Alors les arquebuses firent entendre leur chant funeste.
Des pigeons s’envolèrent non loin de là et leurs plumes vinrent s’échouer sur un tapis de sang.
1 mois plus tard
Le soldat fixa l’avis de recherche sur la porte en bois au moyen d’une flèche.
On pouvait y lire :
Ezio Auditore 50 000 f
L’inscription était surmontée du portrait d’un homme encapuchonné dont le visage demeurait caché dans l’ombre. Ses actes, eux, l’étaient beaucoup moins.
Depuis plusieurs années il malmenait les projets des Borgia et ce faisant, ridiculisait la garde de Rome. Le peuple le soutenait autant que possible et il avait rallié progressivement à sa cause toute une communauté d’ardents partisans mêlant courtisanes, voleurs et mercenaires. Récemment, sa lutte contre la tyrannie en place avait franchi un nouvel échelon. Désormais, il ne se contentait plus de simples complices. Il formait des assassins parmi les civils et les criminels qui à leur tour initiaient d’autres rebelles à l’art du meurtre furtif, soufflant sur les braises de la révolte.
Défait par Ezio Auditore en personne, Rodrigo Borgia avait cédé les rênes du pouvoir à son fils Cesare. Et ce dernier avait tôt fait de faire d’Ezio Auditore une priorité dans son programme pour le moins chargé.
Nul doute qu’en assiégeant Monterigioni, il n’avait fait qu’accélérer l’ascension des Assassins dans la capitale.
Rome faisait figure d’échiquier aux mains des deux hommes. Si Ezio avait déjà avancé de nombreux pions de manière menaçante, Cesare, loin d’être en reste, avait lui-même déployé des pièces maîtresses afin de contrer la stratégie de son adversaire.
Le secret et la surprise étaient pour eux des armes vitales. Et ils étaient tous deux prêts à tout pour s’assurer de l’un comme de l’autre.
Le garde qui affichait depuis une heure les avis de recherche était loin de se douter de tous les enjeux de la lutte à laquelle il participait tant bien que mal à son niveau.
Il grimpa à une échelle et fixa un nouveau document sur le mur. Du coin de l’œil, il surprit un mouvement suspect dans la rue. Se retournant, il vit que l’avis placardé sur la porte venait de disparaître. Ce n’était donc pas un accident tout à l’heure ! Quelqu’un s’amusait délibérément à les enlever dès qu’il avait le dos tourné.
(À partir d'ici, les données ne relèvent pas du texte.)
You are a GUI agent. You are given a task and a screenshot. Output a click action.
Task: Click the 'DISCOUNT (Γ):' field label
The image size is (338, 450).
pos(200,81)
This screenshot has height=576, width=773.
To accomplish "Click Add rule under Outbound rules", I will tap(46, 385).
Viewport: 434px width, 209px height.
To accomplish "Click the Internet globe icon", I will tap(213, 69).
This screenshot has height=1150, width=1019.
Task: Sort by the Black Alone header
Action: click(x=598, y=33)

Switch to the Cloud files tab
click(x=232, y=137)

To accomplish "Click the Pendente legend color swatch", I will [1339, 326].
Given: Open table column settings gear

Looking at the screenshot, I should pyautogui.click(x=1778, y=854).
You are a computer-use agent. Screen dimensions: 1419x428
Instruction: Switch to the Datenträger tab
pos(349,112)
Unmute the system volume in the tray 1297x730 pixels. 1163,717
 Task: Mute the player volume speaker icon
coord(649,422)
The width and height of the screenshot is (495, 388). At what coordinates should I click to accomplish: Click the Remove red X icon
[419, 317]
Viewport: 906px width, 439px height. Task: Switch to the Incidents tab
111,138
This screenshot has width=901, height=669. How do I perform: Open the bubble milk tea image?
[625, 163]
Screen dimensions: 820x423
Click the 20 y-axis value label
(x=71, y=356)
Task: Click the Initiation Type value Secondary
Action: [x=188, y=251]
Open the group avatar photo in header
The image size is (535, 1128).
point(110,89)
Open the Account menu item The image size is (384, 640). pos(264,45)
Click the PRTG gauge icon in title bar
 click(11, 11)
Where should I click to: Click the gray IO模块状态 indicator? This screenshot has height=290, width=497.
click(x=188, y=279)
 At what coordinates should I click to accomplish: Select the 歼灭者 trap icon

La rage au ventre, il se laissa tomber au bas de l’échelle et tirant son épée, commença à inspecter les lieux en interrogeant les passants de son ton le plus autoritaire. Voyant qu’il n’obtenait aucun résultat, un jeune garçon s’avança avec hardiesse. Il avait l’air d’un mendiant. Sans doute un orphelin comme il y en avait tant dans les rues.
- Moi je l’ai vu celui qui a fait ça !
Le garde le jaugea avec méfiance avant de s’enquérir :
- Tiens donc ! Et où est-il passé ?
- Je vous le dis pour cinq florins.
Le garde grimaça.
- Dis-le moi et tu conserveras ta langue.
Le garçon opina, une main plaquée sur sa bouche. Il s’élança au milieu de la foule et le garde eut tout le mal du monde à ne pas le perdre de vue. Ils arrivèrent dans une ruelle. Au bout de celle-ci, les eaux bleues du Tibre miroitaient sous le soleil à son zénith.
Le garçon pointa un doigt en direction du fleuve.
- Il a plongé, exactement là !
Tout à sa tâche de repérer le criminel, le garde ne vit pas son jeune informateur passer dans son dos. Un bon coup de pied dans le postérieur suffit et le garde se retrouva dans l’eau à gesticuler comme un forcené.
- Bastardo !
Le garçon riait tant qu’il pouvait. Il brandit ostensiblement un avis de recherche avant de le ranger dans sa besace.
- Je le mets avec les autres, vous en faites pas !
Il rit de plus belle et tout en détaillant le contenu de la bourse de l’infortuné, il s’en retourna vers la rue bondée. Il n’avait pas encore quitté la ruelle qu’un officier le soulevait de terre et le collait violemment contre le mur.
- Alors, c’est toi le détrousseur qui sévit depuis des semaines. Je t’imaginais plus vieux.
- C’est parce que vous n’avez pas beaucoup d’imagination !
L’officier leva la main pour frapper, mais une voix jaillie de nulle part l’interrompit.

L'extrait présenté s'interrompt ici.